Litman, the author, presented his research this week at the Transportation Research Board (TRB) Annual Conference to a positive response from attendees. He previewed his report several days in advance at Mobility Lab’s TransportationCamp, to a somewhat more hostile audience (TransportationCamp’s attendees skew younger and more progressive).

“This has proven to be a very exciting subject,” Litman concedes. “Engineers tend to be really excited about [autonomous vehicles]. I think my view, though, is realistic.”

Most of the excitement over autonomous cars, and the projections made about them, concern what the VTPI report calls a “level 4” implementation of the technology.
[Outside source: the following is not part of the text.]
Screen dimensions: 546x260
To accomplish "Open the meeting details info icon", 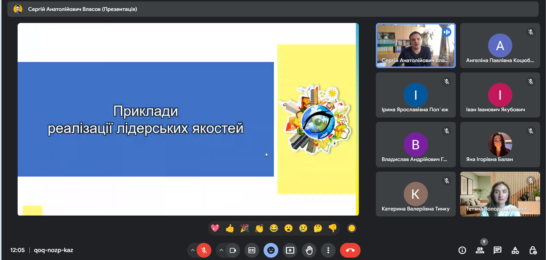I will (x=462, y=250).
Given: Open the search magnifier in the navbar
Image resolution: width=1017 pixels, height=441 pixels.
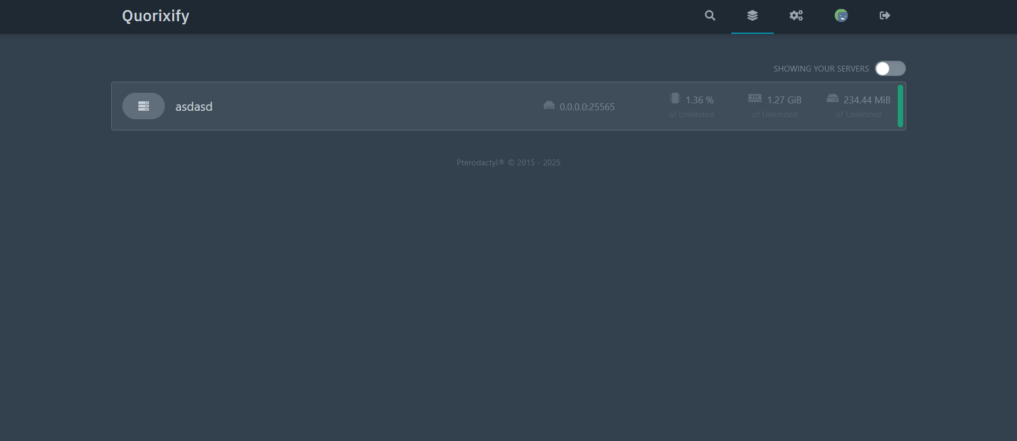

This is the kind of autonomous vehicle, Litman stated at TRB, “that you could place your 10-year-old son inside of, and it would drive him to Grandma’s house.” It is, therefore, a very mature implementation of the technology.

The cars we will see in the next few years will be “level 1″ implementations of autonomous vehicles – far less automated, without the vast networks of infrastructure needed to facilitate complete driverless operation (see below and click to zoom).

The VTPI report uses the rate of adoption of other automotive technologies such as electric-gasoline hybrid engines and automatic transmissions to make projections regarding the speed at which autonomous automobiles will become mainstream.

The report states, “Vehicle innovations tend to be implemented more slowly than for other technological change due to their high costs, strict safety requirements, and slow fleet turnover.” Acknowledging this, VTPI’s report projects that a true, level 4, driverless car will not reach market saturation, and be affordable to middle income families, until around the year 2060 or later (see below and click to zoom).